Bull Queue with OpenTelemetry and Signoz = ❤️
Overview
We recently collaborated with a client, whose backend, developed and maintained by us, revealed through Opentelemetry data from Signoz, intermittent bursts of compute activity on the RDS PostgreSQL database. These bursts were triggered by processing data from a few internal requests, causing spikes in latency for consumer-facing (frontend) requests.
The backend operated on a master-slave architecture, where load-balanced masters handled all database writes/updates from incoming requests from slave servers. Despite the transient nature of these bursts, upgrading the RDS instance size seemed futile due to the intermittent workload increase, resulting in resource wastage. Although the database typically operated under a 40% load, during these bursts, it spiked to over 80%, leading to heightened latency in API response times across the entire system.
Challenges
- Upgrading the RDS Instance: Upgrading the RDS instance was not a viable option, since the database typically operated under a 40% load, and the bursts were intermittent. The added cost of upgrading the RDS instance would have been unjustifiable.
Solution
Upon analyzing OpenTelemetry data provided by Signoz, we pinpointed the requests responsible for the intermittent bursts and devised a strategy to address them effectively. Opting for a queue-based solution, we selected Bull Queue, a Redis-backed queue specifically tailored for NodeJS environments, to manage the processing of these requests.
By implementing this queue system, we aimed to reduce the compute load on the RDS PostgreSQL database by offloading the processing of all requests in parallel to a queue processing specified number requests concurrently.
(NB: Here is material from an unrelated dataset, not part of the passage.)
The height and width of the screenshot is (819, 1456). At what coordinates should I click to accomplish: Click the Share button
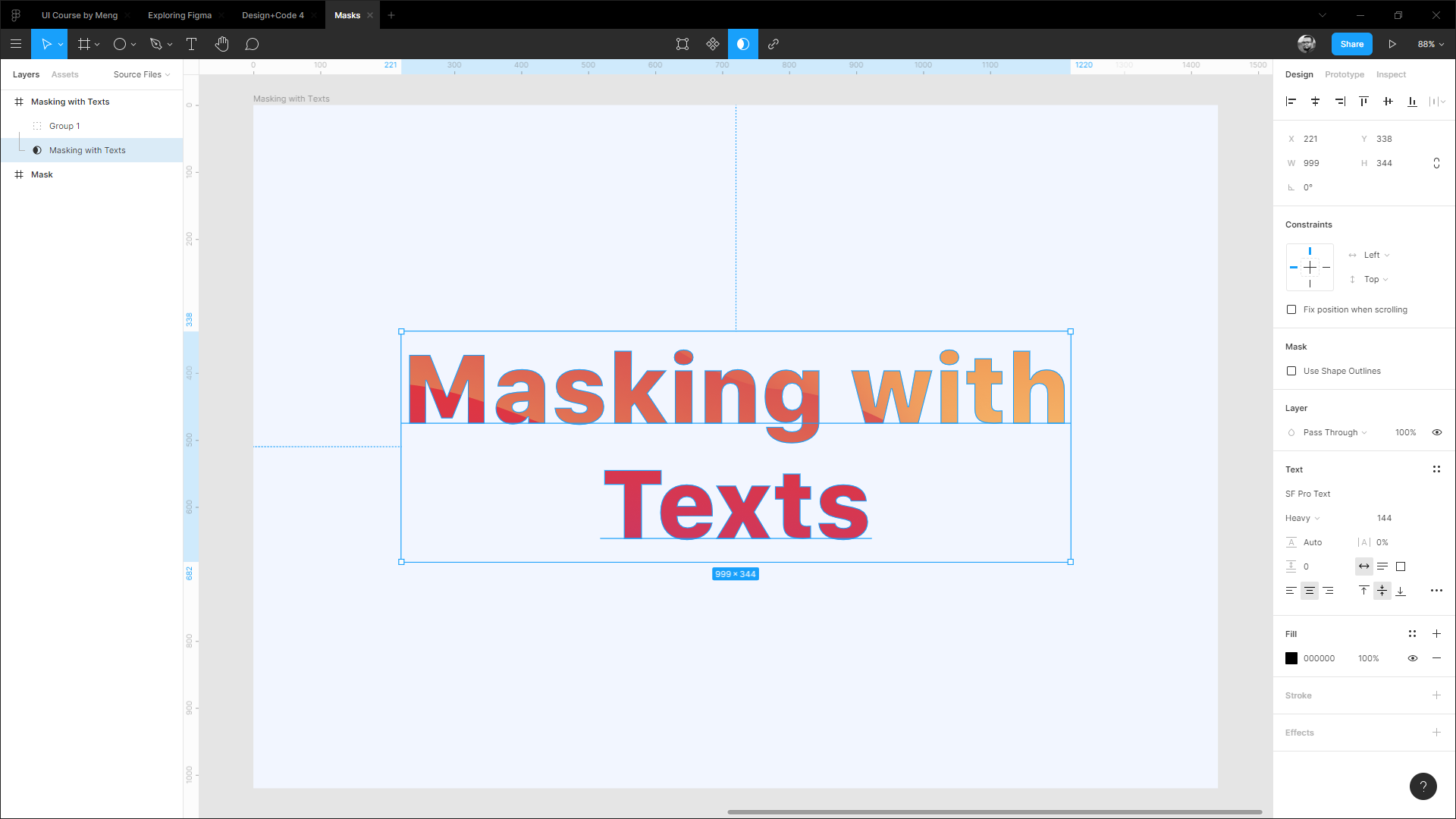pos(1351,44)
This approach ensures that the database workload remains stable and stays within acceptable limits providing acceptable performance, even during peak activity periods.
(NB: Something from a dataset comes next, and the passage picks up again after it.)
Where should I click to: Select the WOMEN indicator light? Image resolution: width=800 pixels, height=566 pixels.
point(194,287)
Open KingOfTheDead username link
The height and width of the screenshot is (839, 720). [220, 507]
Sample NodeJS setup File for Signoz
'use strict';
import { getNodeAutoInstrumentations } from '@opentelemetry/auto-instrumentations-node';
import { OTLPTraceExporter } from '@opentelemetry/exporter-trace-otlp-http';
import { Resource } from '@opentelemetry/resources';
import * as opentelemetry from '@opentelemetry/sdk-node';
import { SemanticResourceAttributes } from '@opentelemetry/semantic-conventions';
// Configure the SDK to export telemetry data to the console
// Enable all auto-instrumentations from the meta package
const exporterOptions = {
url: '<tracer_endpoint>',
};
const traceExporter = new OTLPTraceExporter({ ...exporterOptions });
const sdk = new opentelemetry.NodeSDK({
traceExporter,
instrumentations: [getNodeAutoInstrumentations()],
resource: new Resource({
[SemanticResourceAttributes.SERVICE_NAME]: '<app_name>',
}),
});
// initialize the SDK and register with the OpenTelemetry API
// this enables the API to record telemetry
sdk.start();
// gracefully shut down the SDK on process exit
process.on('SIGTERM', () => {
sdk.shutdown()
.then(() => console.log('Tracing terminated'))
.catch((error) => console.log('Error terminating tracing', error))
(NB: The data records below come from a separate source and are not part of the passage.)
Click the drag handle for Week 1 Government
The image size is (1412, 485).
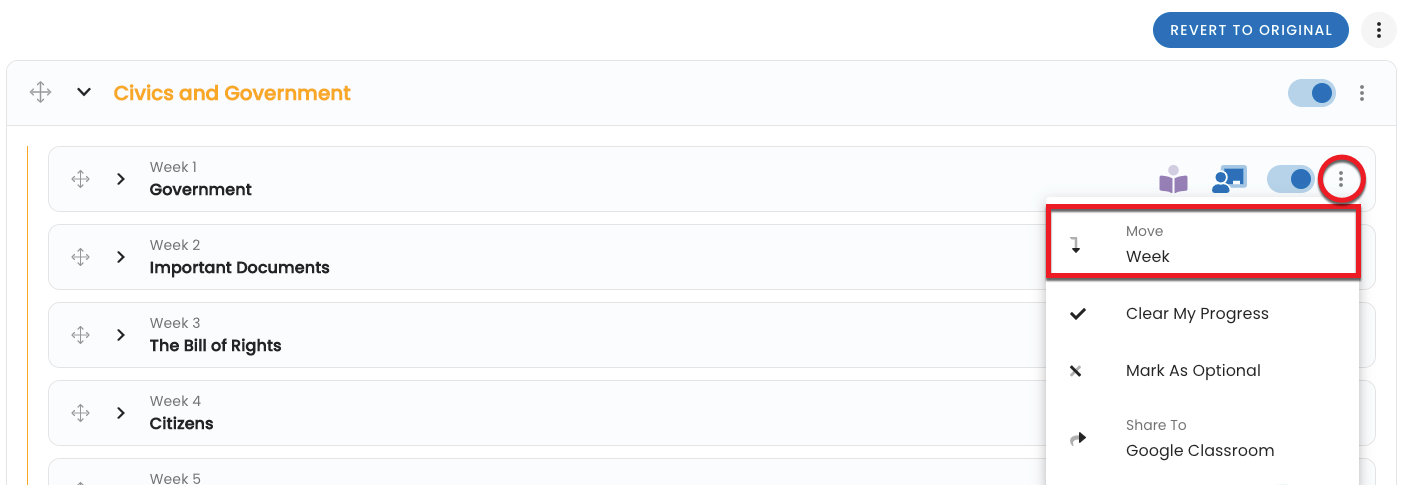(x=81, y=179)
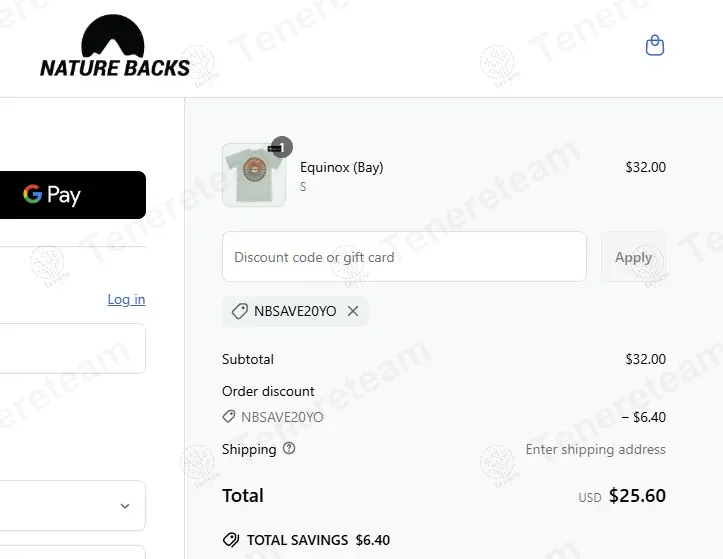The image size is (723, 559).
Task: Click the tag icon under Order discount
Action: point(229,417)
.finally(() => process.exit(0));
});
export default sdk;
Sample Bull Queue setup File for NestJS
/** @format */
import { BullModule } from '@nestjs/bull';
import { Module } from '@nestjs/common';
import ConfigService from '../services/config.service.js';
import ConfigModule from './config.module.js';
@Module({
imports: [
ConfigModule,
BullModule.forRootAsync({
useFactory: async (configService: ConfigService) => {
return {
redis: {
host: '<some_redis_host>',
port: 6379,
},
settings: {
maxStalledCount: 10,
},
defaultJobOptions: {
attempts: 1,
removeOnComplete: { age: 3600 * 10, count: 5000 },
removeOnFail: {
count: 20000,
age: 3600 * 20,
},
timeout: 3600,
},
};
},
inject: [ConfigService],
}),
,
],
providers: [],
exports: [],
})
export class AppModule {}
Improvements
Since implementing Bull Queue, our backend infrastructure has seen notable enhancements. The queue efficiently manages requests, curbing bursts of compute activity and maintaining stable database loads. This ensures minimal latency for consumer-facing operations, even during peak times. Resource utilization is optimized, eliminating the need for costly upgrades.

List to All the traces for the selected app, you can filter the traces, check latency, error rate and other metrics
Tech Stack Used
- NodeJS (NestJS - Typescript) as the backend framework
- Bull Queue with Redis as the queue processing solution.
- TypeORM with Postgres for Database
- CI/CD Tool Used: Gitlab CI/CD
- Cloud Infrastructure: AWS with Load Balancers on AWS ECS
- NextJS to serve frontend.
- Signoz Opentelemetry for monitoring.